*PROBLEM TO SOLVE*. Format the records as a Markdown table with the columns Row and Line, starting at the line that contains "has width=2548, height=728." and ending at the last line of the records. Number each line, skip blank lines, and leave the pictures out.

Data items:
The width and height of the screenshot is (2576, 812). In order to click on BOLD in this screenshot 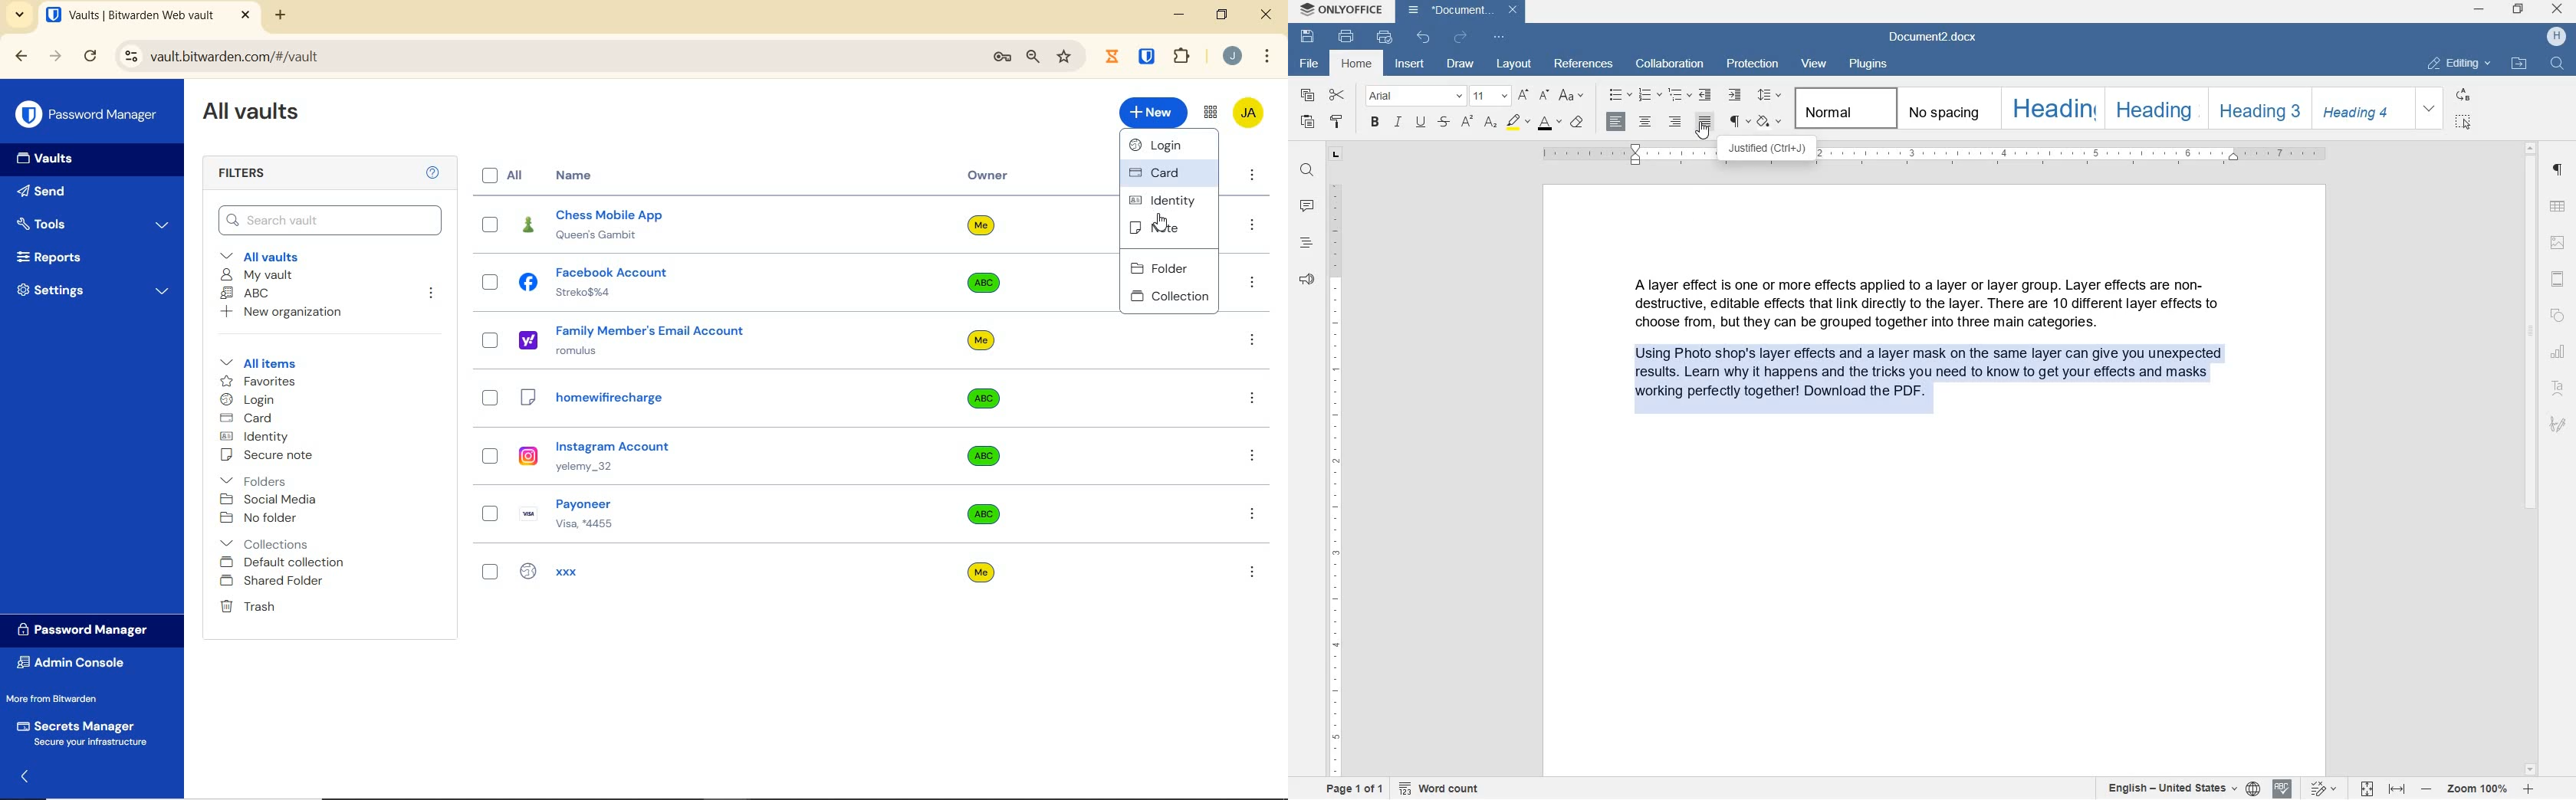, I will do `click(1375, 123)`.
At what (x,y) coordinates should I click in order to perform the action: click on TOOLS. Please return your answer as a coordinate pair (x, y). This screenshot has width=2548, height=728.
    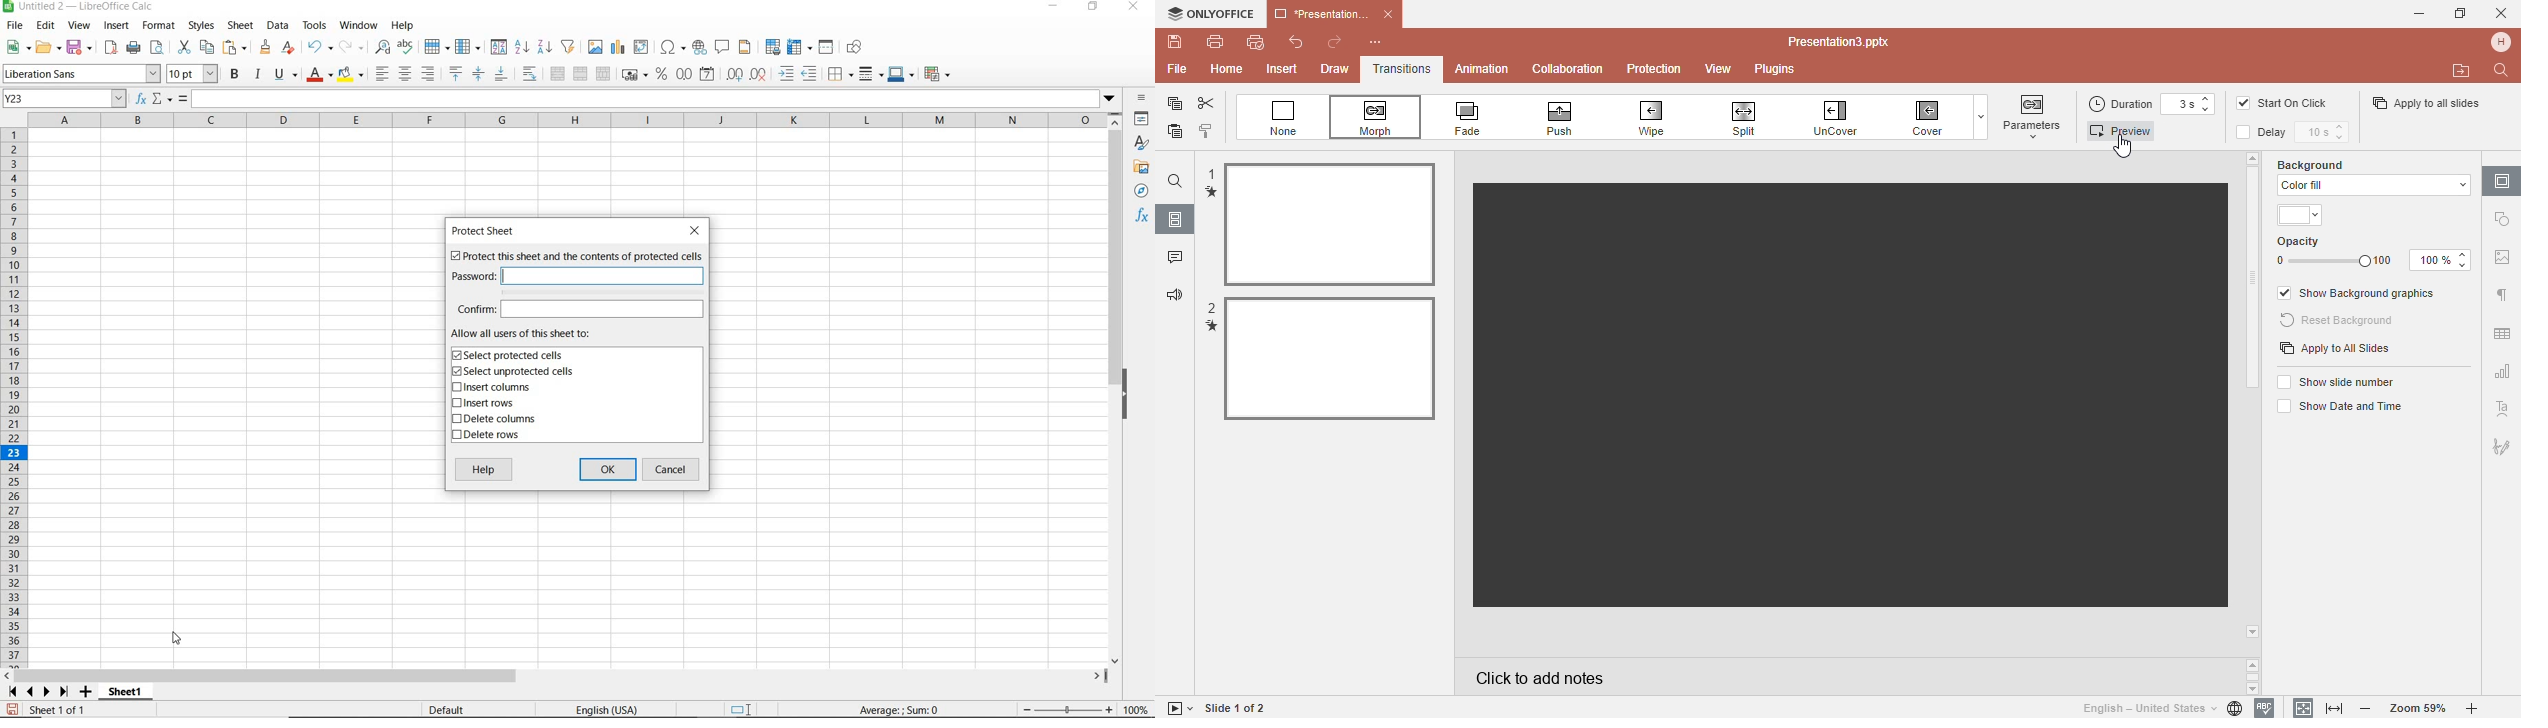
    Looking at the image, I should click on (314, 25).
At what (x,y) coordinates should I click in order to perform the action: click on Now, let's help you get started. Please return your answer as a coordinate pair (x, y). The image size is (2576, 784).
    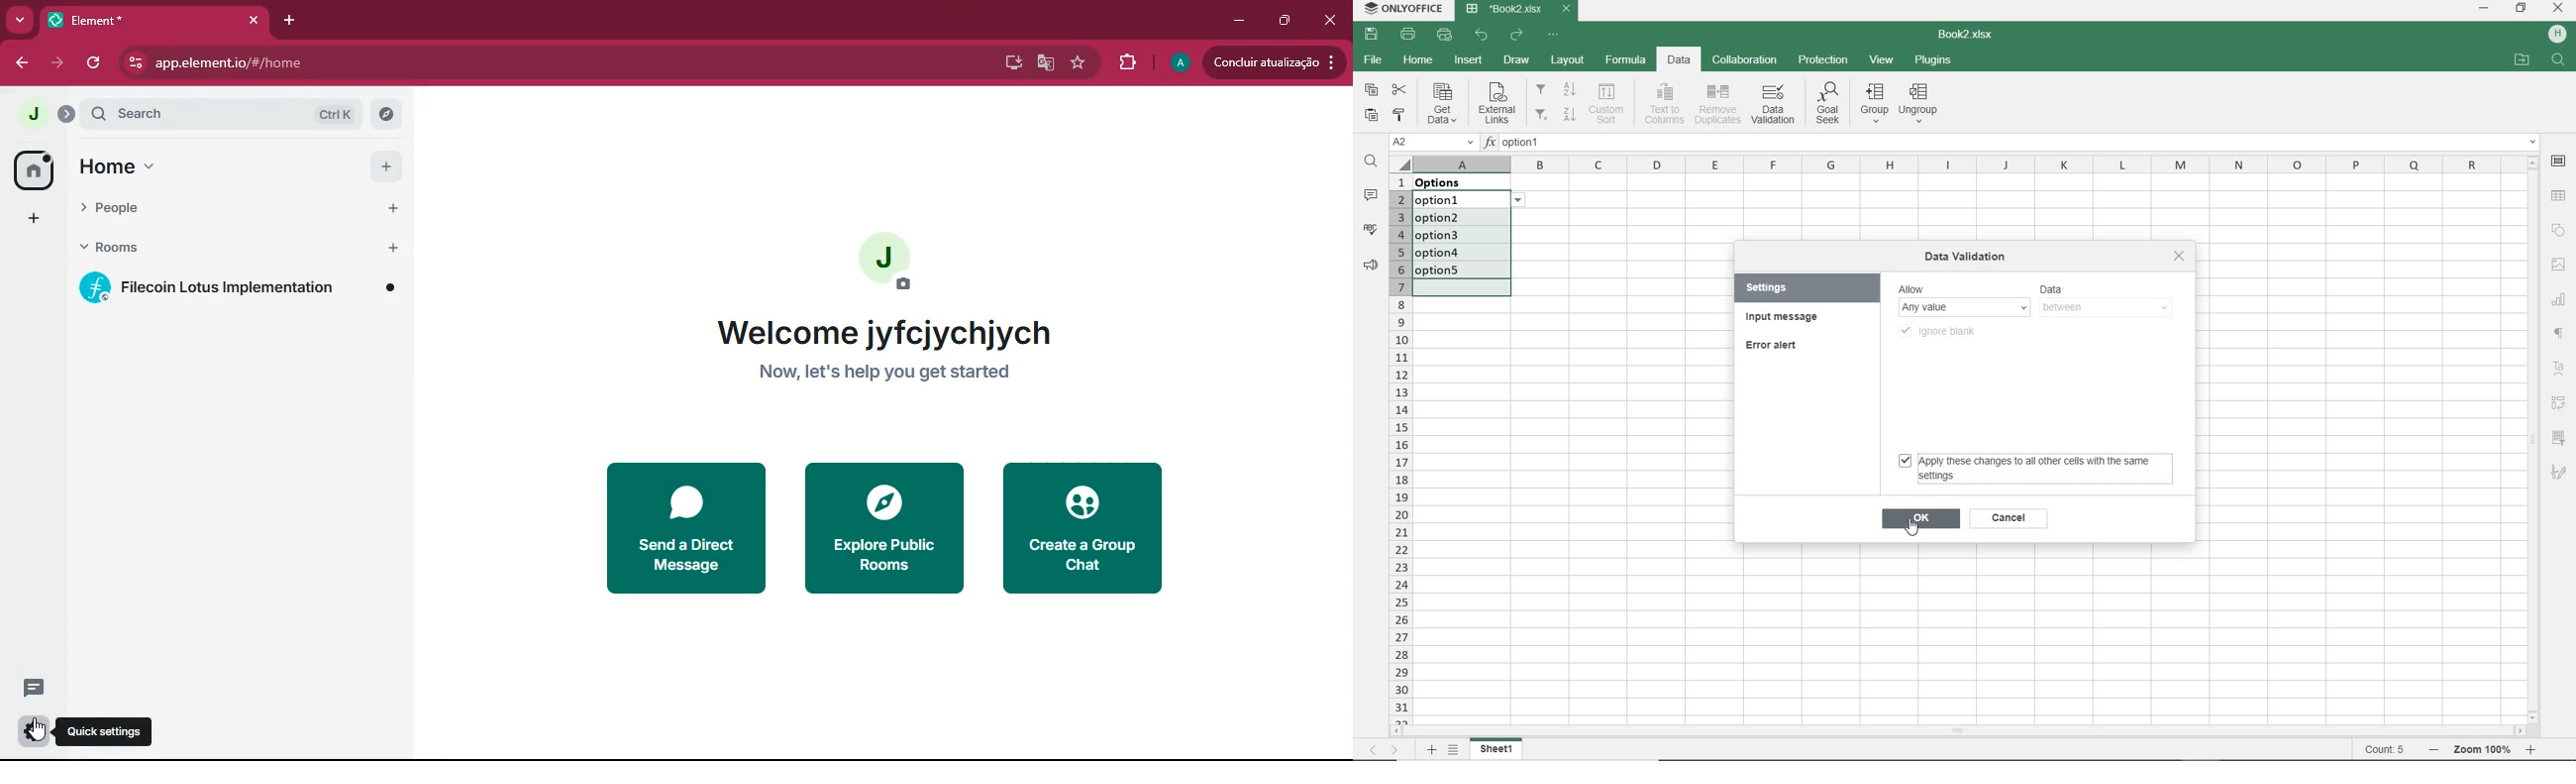
    Looking at the image, I should click on (906, 376).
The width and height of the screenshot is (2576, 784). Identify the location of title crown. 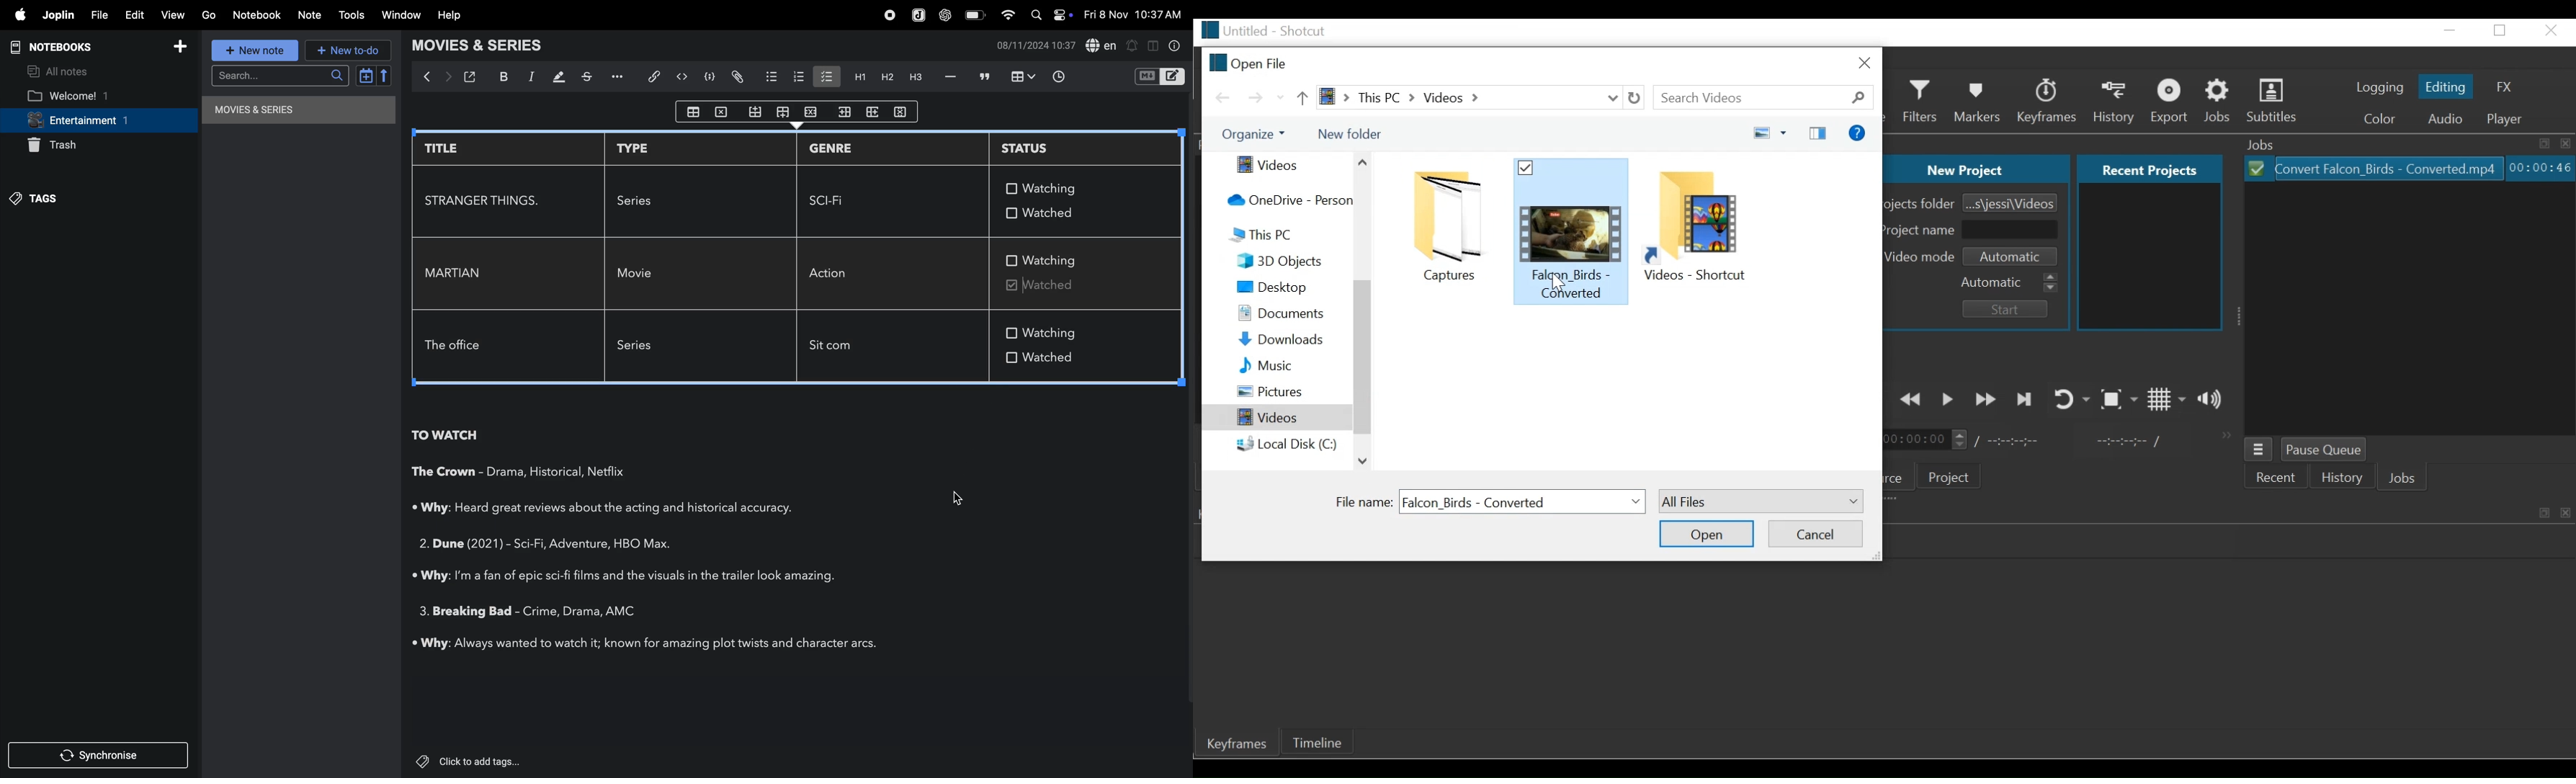
(444, 474).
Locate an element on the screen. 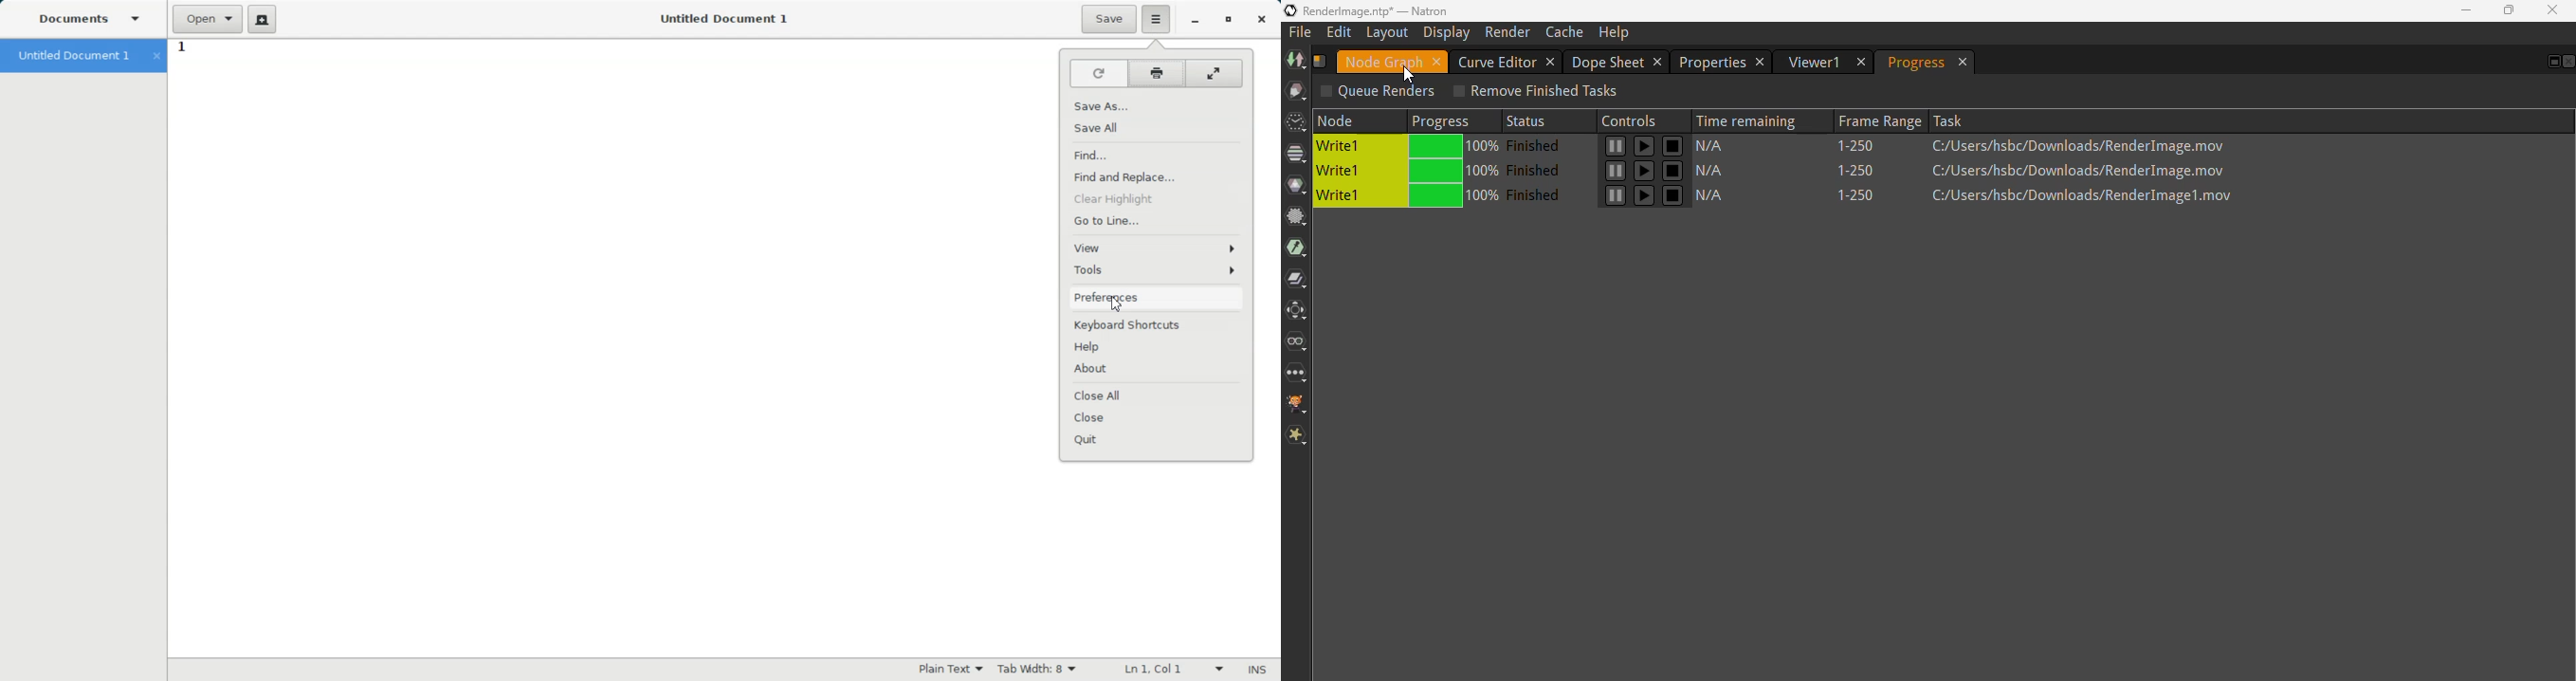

*REPLY*.
| Row | Line |
|---|---|
| 1 | At what (x,y) coordinates should I click in order to perform the action: click on TOOLS. Please return your answer as a coordinate pair (x, y). This screenshot has width=2548, height=728. |
| 2 |     Looking at the image, I should click on (314, 25). |
| 3 | At what (x,y) coordinates should I click in order to perform the action: click on Now, let's help you get started. Please return your answer as a coordinate pair (x, y). The image size is (2576, 784). |
| 4 |     Looking at the image, I should click on (906, 376). |
| 5 | The width and height of the screenshot is (2576, 784). Identify the location of title crown.  |
| 6 | (444, 474). |
| 7 | Locate an element on the screen.  |